--- SELECTED PASSAGE Enclosed Below ---

As news of the Soviet Red Army's advance reached Auschwitz, Perrone escaped on foot with another Italian in late December. Five months later Perrone visited Levi's mother and sister in Turin and told them he thought that it was unlikely that Levi had survived Auschwitz. He then travelled another 100 km to his hometown, where he engaged in binge drinking and refused to speak to his brother about where he had been. By that time, Auschwitz had been liberated by the Soviets, and Levi was in fact alive and regaining his health in a Soviet camp in Katowice, Poland. Unsure if his family was still living, Levi sent them a long letter in June in which he mentioned Perrone: "Nobody knows how much I owe that man; I could never repay him."

== Post-war and death ==
In the years after the war, Perrone struggled to return to his normal life and suffered from alcoholism. What he witnessed in Auschwitz had impacted him so much that, according to his parish priest, he stopped believing in God and, according to Levi, he lost his will to live. In December 1945, Levi visited Perrone in Fossano. Perrone refused to speak about Auschwitz and told Levi to leave. Levi found him a masonry job in Turin, but Perrone had no interest in it.

After Perrone contracted tuberculosis, Levi arranged for him to be hospitalized in Savigliano and brought him warm clothes. Over the next six months, Perrone left the hospital several times to find alcohol. One day he was found nearly dead in a ditch. He was brought back to the hospital where he died on 30 April 1952 of tuberculosis and bronchial pneumonia, but Levi credited his death to suicide. At Perrone's funeral, Levi stated: "I believe that it is really due to Lorenzo that I am alive today."

== Legacy ==
In homage to Perrone, Levi named his children Lisa Lorenza and Renzo Cesare. Levi, who published several works after Auschwitz, wrote about Perrone in several of them, including If This Is A Man (1947) and Moments of Reprieve (1981).

--- End of Enclosed SELECTED PASSAGE ---

▶ [PROMPT 1]:
Output the passage on Perrone word for word, beginning at the words "After Perrone contracted" and stopping after the words "of Reprieve (1981).".
▶ [PROMPT 2]:
Go on with the passage about Perrone and Levi, picking up after its final sentence.
The lines after this passage on Perrone come from a separate source.

--- MATERIAL PROVIDED Enclosed Below ---

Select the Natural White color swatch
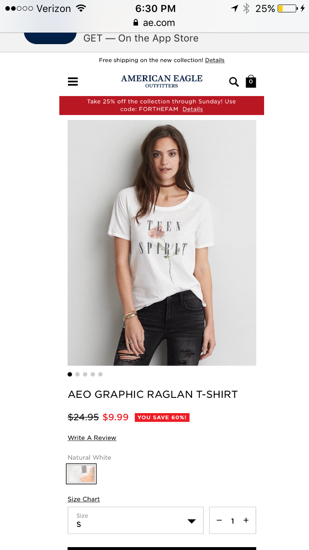 pyautogui.click(x=82, y=474)
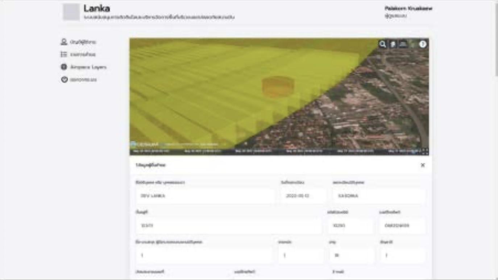Image resolution: width=498 pixels, height=280 pixels.
Task: Click the orange cylinder on the map
Action: 278,86
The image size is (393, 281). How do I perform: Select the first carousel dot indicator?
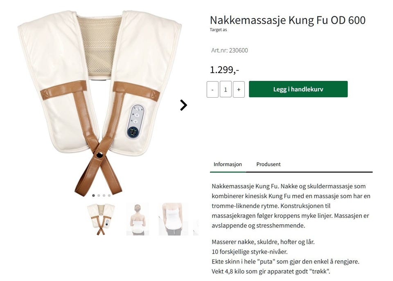[x=93, y=196]
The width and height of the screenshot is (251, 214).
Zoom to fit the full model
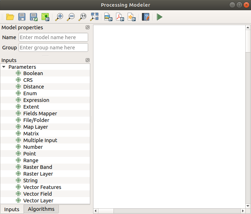tap(94, 17)
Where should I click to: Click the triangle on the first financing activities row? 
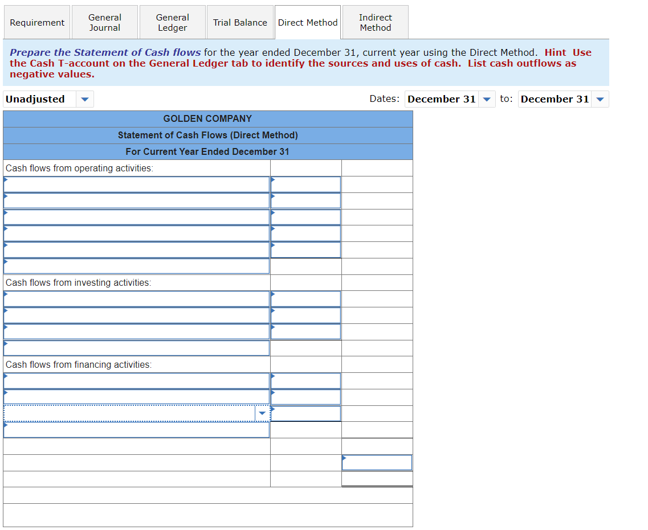coord(5,376)
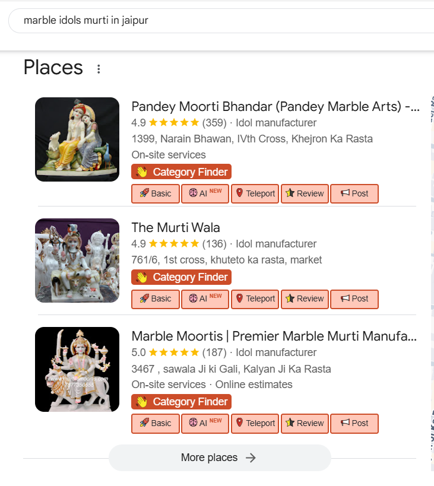
Task: Open The Murti Wala listing title
Action: (x=176, y=227)
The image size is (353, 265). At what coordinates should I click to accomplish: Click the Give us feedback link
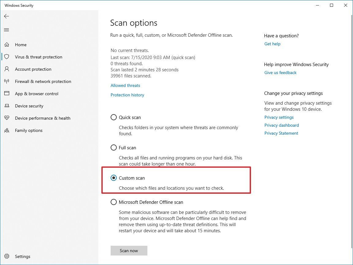[x=280, y=73]
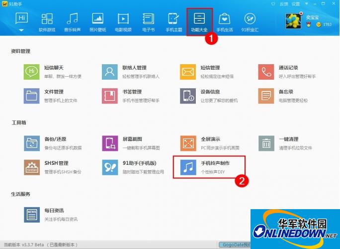Launch 备份/还原 backup tool
Viewport: 340px width, 249px height.
coord(31,143)
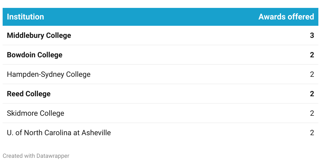This screenshot has height=162, width=321.
Task: Select the Bowdoin College row name
Action: pos(35,55)
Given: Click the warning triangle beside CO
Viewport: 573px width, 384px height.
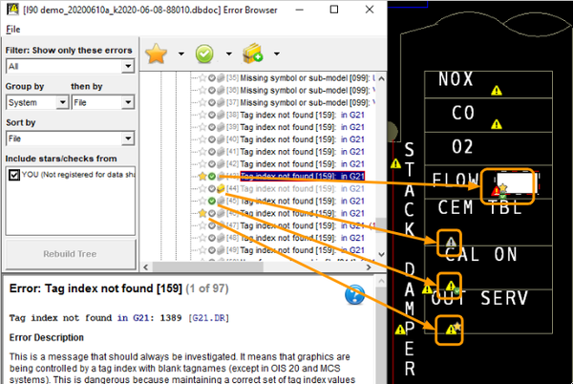Looking at the screenshot, I should (495, 124).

--- End of Enclosed MATERIAL PROVIDED ---

▶ [ANSWER BOX 1]:
After Perrone contracted tuberculosis, Levi arranged for him to be hospitalized in Savigliano and brought him warm clothes. Over the next six months, Perrone left the hospital several times to find alcohol. One day he was found nearly dead in a ditch. He was brought back to the hospital where he died on 30 April 1952 of tuberculosis and bronchial pneumonia, but Levi credited his death to suicide. At Perrone's funeral, Levi stated: "I believe that it is really due to Lorenzo that I am alive today."

== Legacy ==
In homage to Perrone, Levi named his children Lisa Lorenza and Renzo Cesare. Levi, who published several works after Auschwitz, wrote about Perrone in several of them, including If This Is A Man (1947) and Moments of Reprieve (1981).

▶ [ANSWER BOX 2]:
In If This Is a Man, Levi wrote:

I believe that it was really due to Lorenzo that I am alive today; and not so much for his material aid, as for his having constantly reminded me by his presence, by his natural and plain manner of being good, that there still existed a just world outside our own, something and someone still pure and whole, not corrupt, not savage, extraneous to hatred and terror; something difficult to define, a remote possibility of good, but for which it was worth surviving. [...] But Lorenzo was a man; his humanity was pure and uncontaminated, he was outside this world of negation. Thanks to Lorenzo, I managed not to forget that I myself was a man.”

In an interview, published posthumously by The Paris Review in 1995, Levi described Perrone as:
a very silent man. He refused my thanks. He almost didn’t reply to my words. He just shrugged: Take the bread. Take the sugar. Keep silent, you don’t need to speak. Afterward, when I tried to rescue him, he was difficult to reach, to talk to him. He was . . . very ignorant, almost illiterate, hardly able to write. He was not religious; he didn’t know the gospel, but instinctively he tried to rescue people, not for pride, not for glory, but out of a good heart and for human comprehension. He asked me once in very laconic words: Why are we in the world if not to help each other?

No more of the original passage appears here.